Of flexible circuitry

Of flexible circuitry


The early printed circuit was a pattern of strips of copper, where components like transistors and resistors could be soldered in. Then came the integrated circuit, which is a whole circuit built on a slice of silicon crystal.

The IC soon grew complex, with hundreds, thousands and millions of components on the crystal slice, but the limitation is the need for the silicon crystal, which is difficult to build and needs to be carefully encased. 
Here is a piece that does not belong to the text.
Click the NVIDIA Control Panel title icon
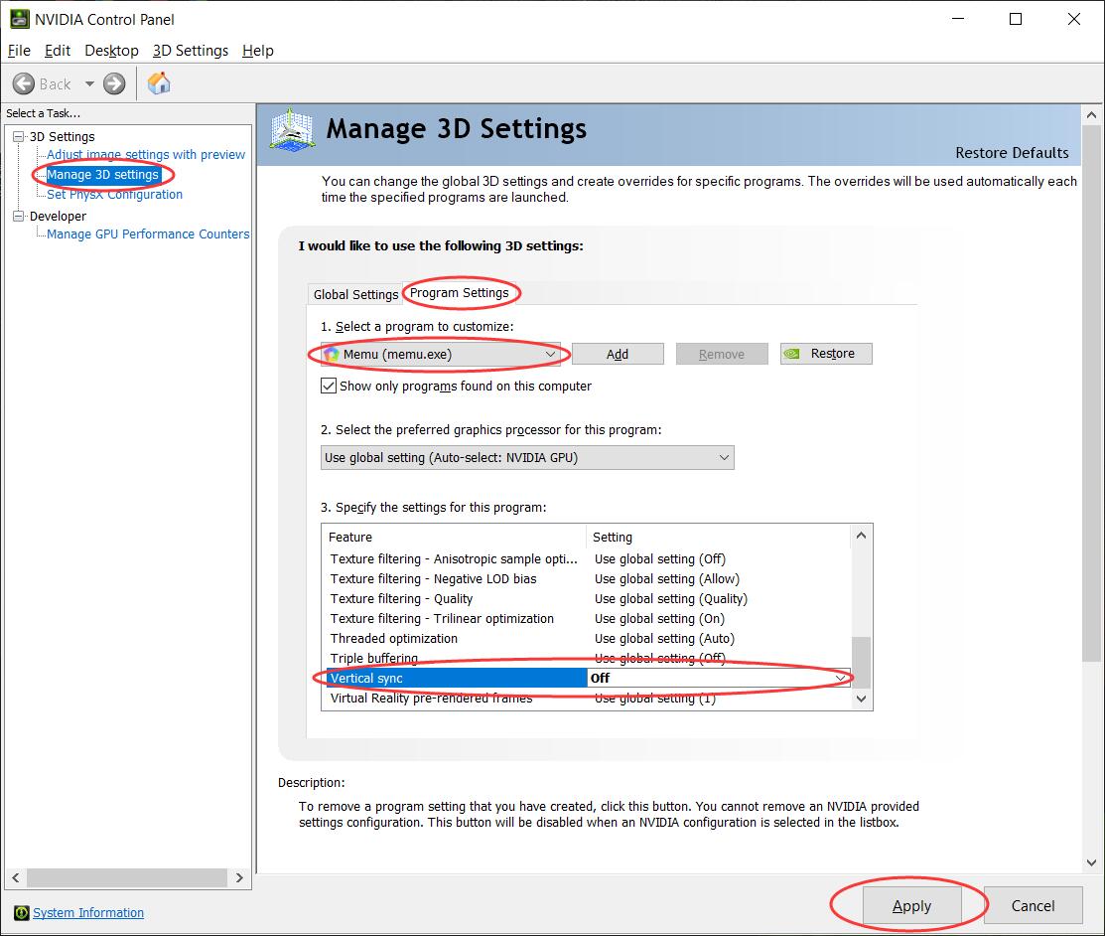 (19, 19)

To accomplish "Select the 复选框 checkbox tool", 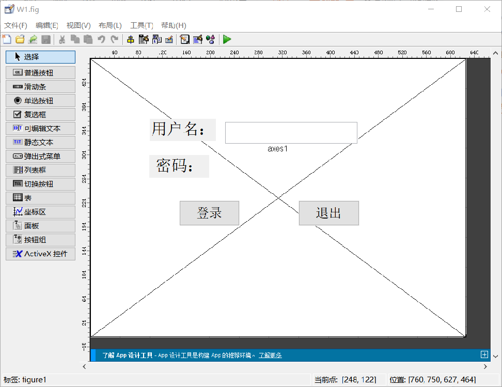I will [40, 114].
Scientists at Tsukuba, Japan and the University of Tokyo have come up with a long-awaited alternative, a method to spray on the crystalline material on which circuits could be built. This would sidestep the need to grow large silicon single crystals and also allow electronic circuits to exist in rolled sheets or other convenient shapes and spaces.

The transistor
This marvel of electronics depends on the properties of semiconductor materials for its action. Materials conduct electricity because electrons in the atoms of conducting materials can move within the mass of the material somewhat freely. Metals, which have just a few electrons in their loosely bound outer shell of electrons, are the best conductors.     
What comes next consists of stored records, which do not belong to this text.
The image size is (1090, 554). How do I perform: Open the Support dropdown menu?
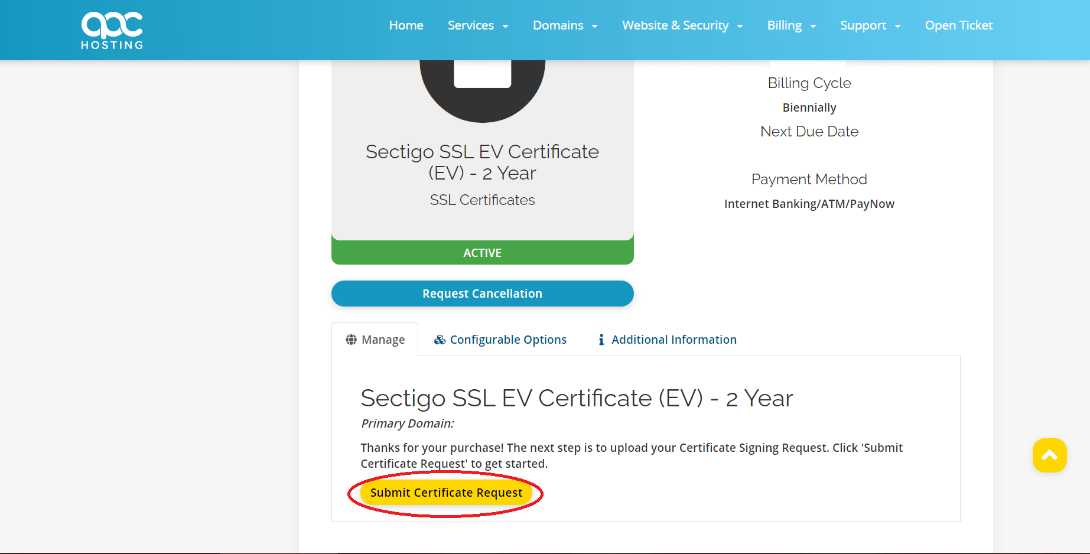(870, 25)
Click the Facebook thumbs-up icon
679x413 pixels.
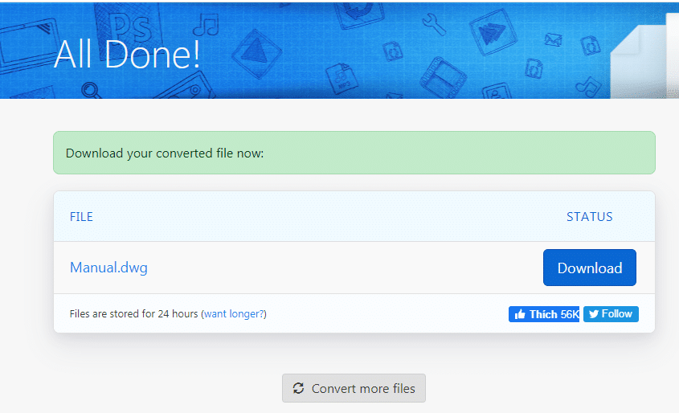519,314
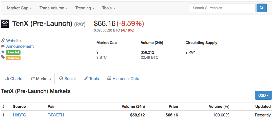Open the PAY/ETH pair link
Viewport: 273px width, 120px height.
tap(56, 115)

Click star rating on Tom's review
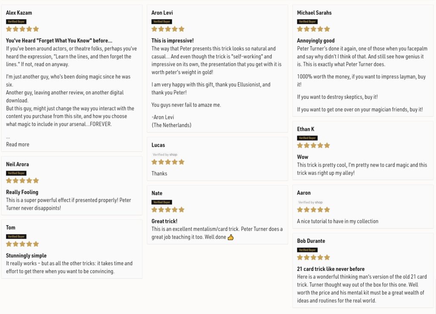coord(23,244)
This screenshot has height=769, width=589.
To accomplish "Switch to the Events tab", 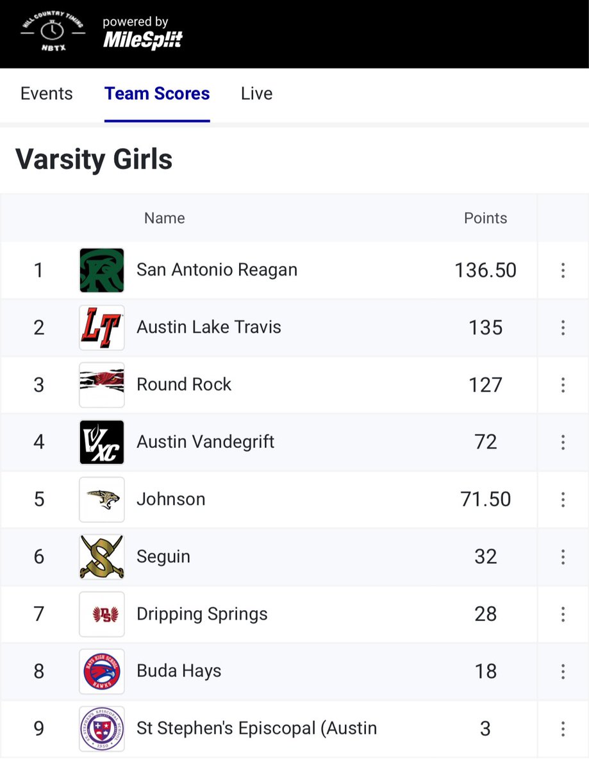I will pos(47,94).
In non-metals, which are usually insulators, the outer shell electrons are short of the ideal number of eight, and atoms of these materials need to borrow electrons, not let go of what they have. Silicon, with four electrons in the outer shell, is neither a conductor nor an insulator. But it can be made into a conductor if an impurity, of atoms that have five or three outer shell electrons, is added to the crystal structure. The extra, or one short electron (which is called a hole) in the lattice is not bound within the structure and can move, just like a free electron in a conductor! 

Now, when one part of a crystal of silicon is doped with an extra electron impurity and the adjoining part with the electron short impurity, the junction stays a conductor, but allows current to pass only in one direction – it becomes a one-way street. And again, if a part of doped silicon has oppositely doped silicon on either side, the part in the middle can act as a gate, which can be opened or closed by applying a voltage. Such a three-way bit of silicon, where the middle terminal controls the current that flows between the other two, is the transistor.
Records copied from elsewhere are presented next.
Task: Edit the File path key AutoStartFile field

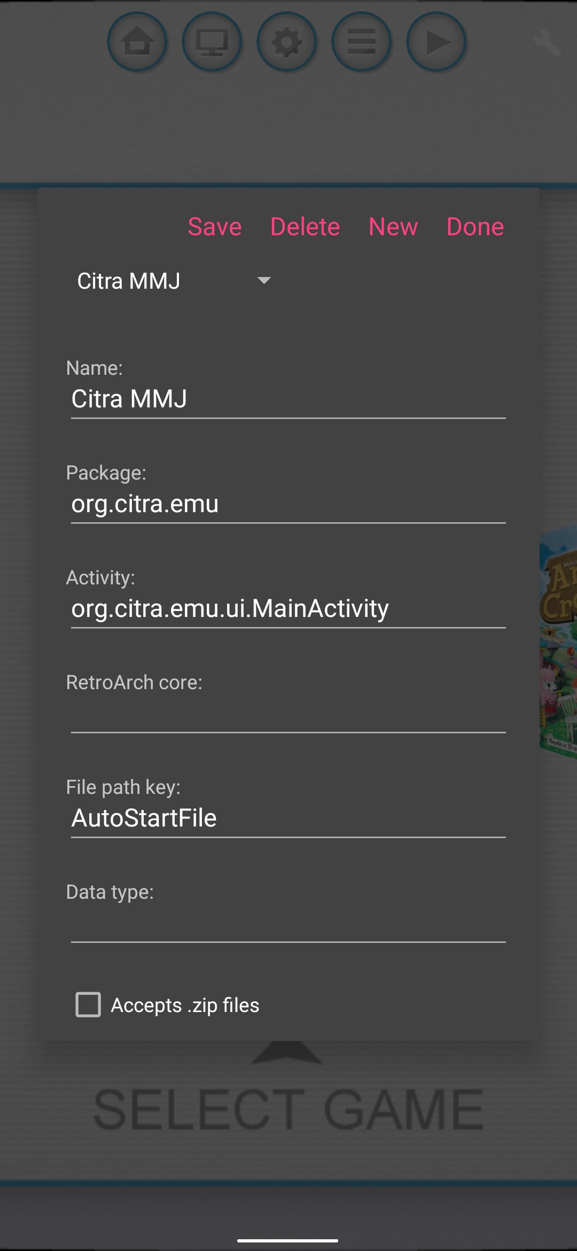Action: click(289, 817)
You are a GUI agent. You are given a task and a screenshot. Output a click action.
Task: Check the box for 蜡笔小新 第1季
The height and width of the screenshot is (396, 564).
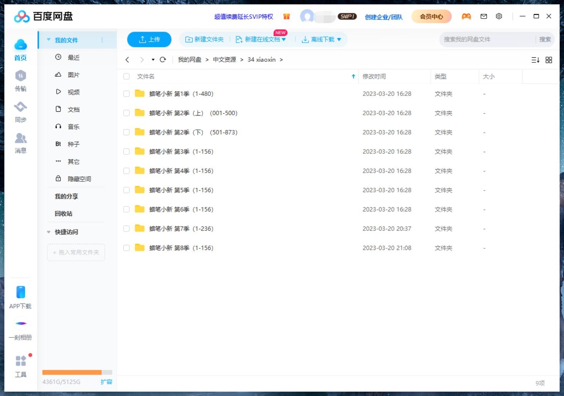click(x=126, y=94)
This small, light, inexpensive and versatile device set off a revolution in electronics, pocket radios, cheap TV sets, a host of control mechanisms and best of all, the modern digital computer.

Integrated circuits
The next step was to build many transistors on a single chip of silicon crystal, with connections by depositing layers of metal. The first of such devices had five transistors built on the same silicon chip. The technology developed, and with deposit of material on the silicon chip in layers, adding components like resistors became feasible.

Progressively, Large Scale Integration and Very Large Scale Integration combined hundreds and thousands and the current Ultra Large Scale Integration combines millions of components on a single, albeit large, slice of silicon crystal. The growth of the personal computer and super computers is entirely thanks to whole computer processors now being built on single silicon chips with this technology. 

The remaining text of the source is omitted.